An important field in catalysis is transition-metal (TM) based carbon-carbon cross coupling. As noble metals are scarce, efforts are made to use first-row transition metals for these catalytic conversions instead. However, due to their current design, some base metal TM complexes contain phosphine ligands. These ligands are prone to dissociation, making these complexes difficult to characterize. The use of strongly binding anionic silyl ligands, isoelectronic to phosphines, might aid in the stability of the complex and thus allow for more facile characterisation. This would lead to a better understanding of the mechanism behind carbon-carbon cross coupling, and will eventually allow for better catalyst design. In this work, 1,9-diphenyl-5,5-dimethylbipyrromethane (H2dpbpm) and 1,9-dimesityl-5,5-dimethylbipyrromethane (H2dmbpm) are synthesized in a three-step synthesis, largely according to literature procedures. These compounds are then silylated in a two-step synthesis via lithiation, of which 1,9-dimesityl-5,5-dimethylbipyrromethyl phenyl silane is isolated in good yields. The crystal structure of this compound is presented as well. Attempts to deprotonate the silane are made, but most led to degradation of the scaffold and desilylation of the silane, if the reagents reacted at all.

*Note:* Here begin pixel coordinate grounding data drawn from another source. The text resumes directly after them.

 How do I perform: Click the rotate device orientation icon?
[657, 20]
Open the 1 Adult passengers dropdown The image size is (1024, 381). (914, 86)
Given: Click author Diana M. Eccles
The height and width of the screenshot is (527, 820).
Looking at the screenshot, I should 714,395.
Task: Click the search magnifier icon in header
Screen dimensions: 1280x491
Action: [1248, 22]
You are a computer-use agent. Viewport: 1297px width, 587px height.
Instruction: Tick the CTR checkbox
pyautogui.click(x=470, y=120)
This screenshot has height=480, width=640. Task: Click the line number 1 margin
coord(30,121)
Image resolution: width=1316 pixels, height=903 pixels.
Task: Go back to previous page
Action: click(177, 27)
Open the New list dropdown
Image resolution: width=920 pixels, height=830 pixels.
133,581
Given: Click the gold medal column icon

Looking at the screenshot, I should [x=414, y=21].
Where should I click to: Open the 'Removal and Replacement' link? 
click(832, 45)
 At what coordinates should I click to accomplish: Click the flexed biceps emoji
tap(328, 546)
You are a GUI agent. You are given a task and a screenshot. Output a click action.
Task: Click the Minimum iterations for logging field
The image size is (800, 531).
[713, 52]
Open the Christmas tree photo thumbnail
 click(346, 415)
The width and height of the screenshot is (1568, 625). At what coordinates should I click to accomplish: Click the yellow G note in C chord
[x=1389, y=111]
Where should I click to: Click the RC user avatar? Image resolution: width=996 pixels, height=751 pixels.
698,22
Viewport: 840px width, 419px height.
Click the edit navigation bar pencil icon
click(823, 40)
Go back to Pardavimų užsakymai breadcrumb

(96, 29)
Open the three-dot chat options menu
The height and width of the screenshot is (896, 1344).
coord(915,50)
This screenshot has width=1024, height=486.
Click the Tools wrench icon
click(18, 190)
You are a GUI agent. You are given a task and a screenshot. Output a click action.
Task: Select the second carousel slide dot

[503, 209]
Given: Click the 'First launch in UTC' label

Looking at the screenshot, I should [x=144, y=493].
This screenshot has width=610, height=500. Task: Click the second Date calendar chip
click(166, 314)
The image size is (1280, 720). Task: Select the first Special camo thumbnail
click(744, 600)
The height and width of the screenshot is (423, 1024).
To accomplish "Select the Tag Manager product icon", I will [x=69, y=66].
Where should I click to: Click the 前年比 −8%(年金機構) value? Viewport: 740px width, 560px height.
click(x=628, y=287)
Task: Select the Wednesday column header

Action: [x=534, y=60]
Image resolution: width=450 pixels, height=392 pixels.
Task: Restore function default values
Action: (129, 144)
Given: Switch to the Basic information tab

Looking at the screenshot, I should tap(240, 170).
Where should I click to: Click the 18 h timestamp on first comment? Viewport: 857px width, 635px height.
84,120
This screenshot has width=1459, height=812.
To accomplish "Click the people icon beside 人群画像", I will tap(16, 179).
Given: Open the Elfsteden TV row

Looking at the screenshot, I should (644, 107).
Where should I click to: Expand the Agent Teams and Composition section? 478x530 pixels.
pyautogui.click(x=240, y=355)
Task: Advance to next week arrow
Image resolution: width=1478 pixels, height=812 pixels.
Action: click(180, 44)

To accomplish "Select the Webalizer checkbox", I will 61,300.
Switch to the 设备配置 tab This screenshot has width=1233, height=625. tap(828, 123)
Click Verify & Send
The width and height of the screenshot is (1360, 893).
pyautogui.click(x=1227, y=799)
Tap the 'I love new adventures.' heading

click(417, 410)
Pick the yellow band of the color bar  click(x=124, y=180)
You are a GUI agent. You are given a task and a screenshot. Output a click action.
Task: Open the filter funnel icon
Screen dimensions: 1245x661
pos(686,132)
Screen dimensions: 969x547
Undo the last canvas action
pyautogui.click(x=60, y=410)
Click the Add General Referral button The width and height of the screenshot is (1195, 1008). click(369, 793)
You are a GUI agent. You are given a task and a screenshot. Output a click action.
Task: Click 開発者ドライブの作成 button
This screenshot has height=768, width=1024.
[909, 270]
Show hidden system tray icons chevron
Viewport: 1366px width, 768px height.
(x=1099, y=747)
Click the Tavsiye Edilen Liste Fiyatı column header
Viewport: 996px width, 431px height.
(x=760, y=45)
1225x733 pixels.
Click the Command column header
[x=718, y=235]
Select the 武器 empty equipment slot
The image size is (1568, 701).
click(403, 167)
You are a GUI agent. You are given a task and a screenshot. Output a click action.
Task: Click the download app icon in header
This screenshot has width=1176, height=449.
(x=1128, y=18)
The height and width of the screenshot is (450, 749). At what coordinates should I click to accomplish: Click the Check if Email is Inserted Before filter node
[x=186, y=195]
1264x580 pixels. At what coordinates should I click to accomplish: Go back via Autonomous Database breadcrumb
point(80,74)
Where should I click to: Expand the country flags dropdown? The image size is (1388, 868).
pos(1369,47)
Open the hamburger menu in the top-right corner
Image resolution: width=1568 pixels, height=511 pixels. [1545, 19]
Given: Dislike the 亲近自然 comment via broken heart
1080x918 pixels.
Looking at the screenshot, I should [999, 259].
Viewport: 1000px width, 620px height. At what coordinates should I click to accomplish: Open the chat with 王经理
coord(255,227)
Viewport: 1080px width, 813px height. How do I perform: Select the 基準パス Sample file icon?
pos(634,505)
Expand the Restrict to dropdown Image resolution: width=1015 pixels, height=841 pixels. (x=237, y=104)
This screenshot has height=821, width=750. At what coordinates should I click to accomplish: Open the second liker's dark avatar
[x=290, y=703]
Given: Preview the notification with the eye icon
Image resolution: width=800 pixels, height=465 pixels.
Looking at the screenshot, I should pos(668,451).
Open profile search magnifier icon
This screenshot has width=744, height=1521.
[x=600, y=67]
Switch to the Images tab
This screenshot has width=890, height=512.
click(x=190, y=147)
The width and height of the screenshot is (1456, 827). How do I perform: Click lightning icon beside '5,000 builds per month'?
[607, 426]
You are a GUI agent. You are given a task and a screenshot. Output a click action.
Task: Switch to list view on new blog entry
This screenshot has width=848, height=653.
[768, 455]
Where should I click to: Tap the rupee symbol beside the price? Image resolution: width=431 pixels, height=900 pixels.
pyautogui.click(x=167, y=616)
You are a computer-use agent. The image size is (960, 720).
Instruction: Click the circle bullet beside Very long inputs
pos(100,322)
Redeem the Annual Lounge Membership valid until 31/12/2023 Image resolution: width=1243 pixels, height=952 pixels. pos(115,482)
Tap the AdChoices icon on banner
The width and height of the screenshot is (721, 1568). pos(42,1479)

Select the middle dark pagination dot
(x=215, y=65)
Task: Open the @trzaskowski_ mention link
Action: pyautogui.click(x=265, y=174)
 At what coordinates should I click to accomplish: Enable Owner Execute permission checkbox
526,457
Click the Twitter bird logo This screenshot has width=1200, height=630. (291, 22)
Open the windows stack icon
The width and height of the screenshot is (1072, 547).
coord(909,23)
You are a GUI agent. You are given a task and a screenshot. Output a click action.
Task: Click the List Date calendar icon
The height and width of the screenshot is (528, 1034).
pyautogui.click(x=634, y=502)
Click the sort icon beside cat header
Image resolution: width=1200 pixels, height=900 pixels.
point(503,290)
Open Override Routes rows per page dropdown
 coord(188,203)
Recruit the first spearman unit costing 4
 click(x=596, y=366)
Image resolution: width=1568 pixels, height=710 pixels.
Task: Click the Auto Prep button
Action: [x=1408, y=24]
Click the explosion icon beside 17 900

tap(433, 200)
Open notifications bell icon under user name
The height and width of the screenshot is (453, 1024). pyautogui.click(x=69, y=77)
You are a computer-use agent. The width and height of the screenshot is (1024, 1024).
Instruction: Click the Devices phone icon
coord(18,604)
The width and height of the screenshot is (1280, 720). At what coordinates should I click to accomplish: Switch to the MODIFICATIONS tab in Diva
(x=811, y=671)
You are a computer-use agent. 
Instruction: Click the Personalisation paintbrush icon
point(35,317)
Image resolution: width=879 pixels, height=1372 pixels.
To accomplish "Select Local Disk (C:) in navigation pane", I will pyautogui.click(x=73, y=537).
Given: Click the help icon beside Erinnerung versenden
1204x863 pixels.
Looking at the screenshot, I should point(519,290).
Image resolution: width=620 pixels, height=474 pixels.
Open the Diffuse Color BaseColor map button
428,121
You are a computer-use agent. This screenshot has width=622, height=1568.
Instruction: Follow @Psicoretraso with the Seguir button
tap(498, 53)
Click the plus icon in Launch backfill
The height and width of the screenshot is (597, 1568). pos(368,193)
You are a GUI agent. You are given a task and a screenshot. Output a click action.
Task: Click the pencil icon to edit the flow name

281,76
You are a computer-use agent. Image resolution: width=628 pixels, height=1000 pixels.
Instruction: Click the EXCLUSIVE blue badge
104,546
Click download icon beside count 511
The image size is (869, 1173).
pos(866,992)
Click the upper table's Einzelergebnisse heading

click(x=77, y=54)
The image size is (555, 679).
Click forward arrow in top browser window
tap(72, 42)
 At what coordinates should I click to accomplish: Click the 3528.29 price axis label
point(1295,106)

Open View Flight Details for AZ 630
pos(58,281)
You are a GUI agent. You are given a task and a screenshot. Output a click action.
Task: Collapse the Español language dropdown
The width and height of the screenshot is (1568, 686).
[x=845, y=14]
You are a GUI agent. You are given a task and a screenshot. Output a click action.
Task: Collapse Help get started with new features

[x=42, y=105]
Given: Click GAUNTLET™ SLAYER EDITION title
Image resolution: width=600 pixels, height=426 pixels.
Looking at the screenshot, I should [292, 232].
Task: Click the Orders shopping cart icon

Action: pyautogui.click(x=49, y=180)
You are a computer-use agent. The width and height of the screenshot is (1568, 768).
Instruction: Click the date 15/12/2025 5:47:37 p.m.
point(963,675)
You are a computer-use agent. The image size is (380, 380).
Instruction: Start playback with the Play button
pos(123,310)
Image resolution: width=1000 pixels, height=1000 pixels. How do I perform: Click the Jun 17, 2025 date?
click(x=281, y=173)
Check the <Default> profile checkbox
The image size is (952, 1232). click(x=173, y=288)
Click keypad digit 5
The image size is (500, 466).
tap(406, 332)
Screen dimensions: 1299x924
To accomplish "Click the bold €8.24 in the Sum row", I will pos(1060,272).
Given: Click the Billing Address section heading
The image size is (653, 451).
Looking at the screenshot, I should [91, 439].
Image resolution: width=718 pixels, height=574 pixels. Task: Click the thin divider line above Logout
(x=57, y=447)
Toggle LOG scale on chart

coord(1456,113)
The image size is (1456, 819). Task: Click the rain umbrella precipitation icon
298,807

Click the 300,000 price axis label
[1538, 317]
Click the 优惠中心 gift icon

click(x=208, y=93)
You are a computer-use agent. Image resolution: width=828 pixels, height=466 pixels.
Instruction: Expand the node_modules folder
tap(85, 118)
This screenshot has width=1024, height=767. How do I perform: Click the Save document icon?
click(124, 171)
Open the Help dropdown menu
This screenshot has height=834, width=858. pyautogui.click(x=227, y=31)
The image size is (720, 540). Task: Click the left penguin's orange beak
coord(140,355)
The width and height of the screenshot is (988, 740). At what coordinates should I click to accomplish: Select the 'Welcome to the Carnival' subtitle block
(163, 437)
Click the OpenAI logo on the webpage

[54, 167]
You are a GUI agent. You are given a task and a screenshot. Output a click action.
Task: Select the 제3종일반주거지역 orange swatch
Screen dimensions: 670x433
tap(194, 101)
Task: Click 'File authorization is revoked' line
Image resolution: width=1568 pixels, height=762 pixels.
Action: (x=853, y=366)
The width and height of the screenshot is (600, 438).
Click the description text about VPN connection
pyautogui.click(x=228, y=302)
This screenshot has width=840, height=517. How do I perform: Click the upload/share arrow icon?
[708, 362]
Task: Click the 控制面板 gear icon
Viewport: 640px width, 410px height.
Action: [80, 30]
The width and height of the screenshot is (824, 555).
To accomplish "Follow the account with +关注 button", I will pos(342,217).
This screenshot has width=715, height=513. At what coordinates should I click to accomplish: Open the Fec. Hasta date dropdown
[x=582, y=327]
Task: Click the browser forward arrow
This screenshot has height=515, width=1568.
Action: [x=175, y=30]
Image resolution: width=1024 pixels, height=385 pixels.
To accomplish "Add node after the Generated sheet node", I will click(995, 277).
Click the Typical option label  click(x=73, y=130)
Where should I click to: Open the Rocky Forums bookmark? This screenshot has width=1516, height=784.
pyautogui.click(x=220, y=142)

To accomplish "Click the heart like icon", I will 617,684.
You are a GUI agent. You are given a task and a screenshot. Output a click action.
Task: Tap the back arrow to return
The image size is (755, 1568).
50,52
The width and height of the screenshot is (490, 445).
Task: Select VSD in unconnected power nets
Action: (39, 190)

The potassium salt of the siloxane was synthesized and crystallized serendipitously by reaction of PhSi(dmbpm)H in the presence of potassium hydride, 18-crown-6 and traces of moisture. Methods to circumvent the problem of deprotonation included oxidative addition to platinum(0) tetrakis(triphenylphosphine), as well as incorporating halogens into the designed silane for subsequent reduction. These methods proved to be unsuccessful as well, as oxidative addition did not occur, and silylation with trihalogenated silanes resulted in an incomprehensible mixture of compounds, often not representing the bipyrromethyl backbone, from which no single compound could be isolated.